Deputy Minister of Labour and Social Protection of Population of Azerbaijan
- In office October 30, 2018 – February 7, 2025
- President: Ilham Aliyev
- Minister: Sahil Babayev

Personal details
- Born: Baku, Azerbaijan SSR
- Citizenship: Azerbaijan
- Education: Baku State University
- Profession: Faculty of International Law

= Anar Aliyev (minister) =

Azerbaijani politician (born 1980)

Anar Rahim oglu Aliyev (born 24 August 1980, Baku) is an Azerbaijani politician who has been serving as the Minister of Labour and Social Protection of Population of the Republic of Azerbaijan since 7 February 2025. From 2018 to 2025, he served as Deputy Minister of Labour and Social Protection of Population.

== Early life and education ==
Anar Aliyev was born in 1980 in Baku, Azerbaijan SSR. He graduated from the Faculty of International Law at Baku State University, earning a bachelor's degree in 2000. He subsequently completed a master's degree in 2002 and received a PhD in Law in 2006.'

== Career ==
From 2000 to 2006, Mr. Aliyev worked as Secretary of Court Sessions at Local Economic Court No. 1. Between 2006 and 2008, he served as Chief Advisor in the Legal Department of the Ministry of Economy and Industry of the Republic of Azerbaijan, and from 2008 to 2018, he served as Head of the same department.'

By Presidential Decree of 3 February 2016, he was appointed a member of the Appellate Board under the President of the Republic of Azerbaijan, a position he held until 2018.

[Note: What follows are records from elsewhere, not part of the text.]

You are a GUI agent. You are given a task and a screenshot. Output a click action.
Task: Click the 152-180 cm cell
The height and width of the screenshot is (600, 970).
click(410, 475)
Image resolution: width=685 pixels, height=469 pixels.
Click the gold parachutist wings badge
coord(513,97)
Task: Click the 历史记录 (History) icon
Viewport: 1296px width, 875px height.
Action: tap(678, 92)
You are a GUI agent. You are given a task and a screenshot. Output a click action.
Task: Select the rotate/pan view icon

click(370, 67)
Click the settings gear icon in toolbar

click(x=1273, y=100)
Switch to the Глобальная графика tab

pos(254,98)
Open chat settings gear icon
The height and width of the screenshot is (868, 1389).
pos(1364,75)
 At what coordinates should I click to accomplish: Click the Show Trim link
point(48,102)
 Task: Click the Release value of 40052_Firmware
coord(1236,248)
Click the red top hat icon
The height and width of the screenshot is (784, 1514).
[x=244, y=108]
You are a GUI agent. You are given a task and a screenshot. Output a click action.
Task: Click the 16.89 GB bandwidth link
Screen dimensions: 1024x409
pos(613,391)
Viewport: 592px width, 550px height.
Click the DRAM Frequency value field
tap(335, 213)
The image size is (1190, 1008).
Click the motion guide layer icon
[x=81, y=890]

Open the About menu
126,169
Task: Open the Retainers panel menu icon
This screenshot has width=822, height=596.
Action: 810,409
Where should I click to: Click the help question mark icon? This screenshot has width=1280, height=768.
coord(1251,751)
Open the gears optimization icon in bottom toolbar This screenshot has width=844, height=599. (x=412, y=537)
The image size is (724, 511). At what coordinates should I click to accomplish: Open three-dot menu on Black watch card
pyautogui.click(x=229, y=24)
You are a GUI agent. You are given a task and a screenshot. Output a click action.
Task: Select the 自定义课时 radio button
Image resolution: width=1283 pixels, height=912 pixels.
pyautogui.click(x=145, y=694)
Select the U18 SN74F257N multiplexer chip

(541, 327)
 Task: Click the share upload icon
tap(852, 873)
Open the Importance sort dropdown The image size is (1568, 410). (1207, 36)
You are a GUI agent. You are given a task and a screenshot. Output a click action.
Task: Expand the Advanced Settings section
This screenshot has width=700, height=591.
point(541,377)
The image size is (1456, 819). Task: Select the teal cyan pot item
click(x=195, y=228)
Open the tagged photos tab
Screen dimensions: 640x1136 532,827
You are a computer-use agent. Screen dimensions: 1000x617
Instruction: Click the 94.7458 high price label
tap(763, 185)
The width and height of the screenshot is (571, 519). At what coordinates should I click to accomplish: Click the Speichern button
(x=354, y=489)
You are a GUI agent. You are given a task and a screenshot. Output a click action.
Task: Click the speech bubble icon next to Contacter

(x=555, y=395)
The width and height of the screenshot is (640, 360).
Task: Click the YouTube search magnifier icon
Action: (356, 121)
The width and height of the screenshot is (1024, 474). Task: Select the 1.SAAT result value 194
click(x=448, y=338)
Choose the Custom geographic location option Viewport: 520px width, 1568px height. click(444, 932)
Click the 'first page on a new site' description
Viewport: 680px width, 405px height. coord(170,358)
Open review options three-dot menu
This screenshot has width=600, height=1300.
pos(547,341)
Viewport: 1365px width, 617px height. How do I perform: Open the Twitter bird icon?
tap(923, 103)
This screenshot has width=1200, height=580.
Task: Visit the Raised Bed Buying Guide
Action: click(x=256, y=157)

In 2018, by Order of the Minister of Labour and Social Protection of Population of the Republic of Azerbaijan, he was appointed Adviser to the Minister and Chief of Staff.

By Presidential Decrees, he was appointed Deputy Minister of Labour and Social Protection of Population on 30 October 2018 and subsequently Minister of Labour and Social Protection of Population of the Republic of Azerbaijan on 7 February 2025.

== Family ==
He is married and has two children.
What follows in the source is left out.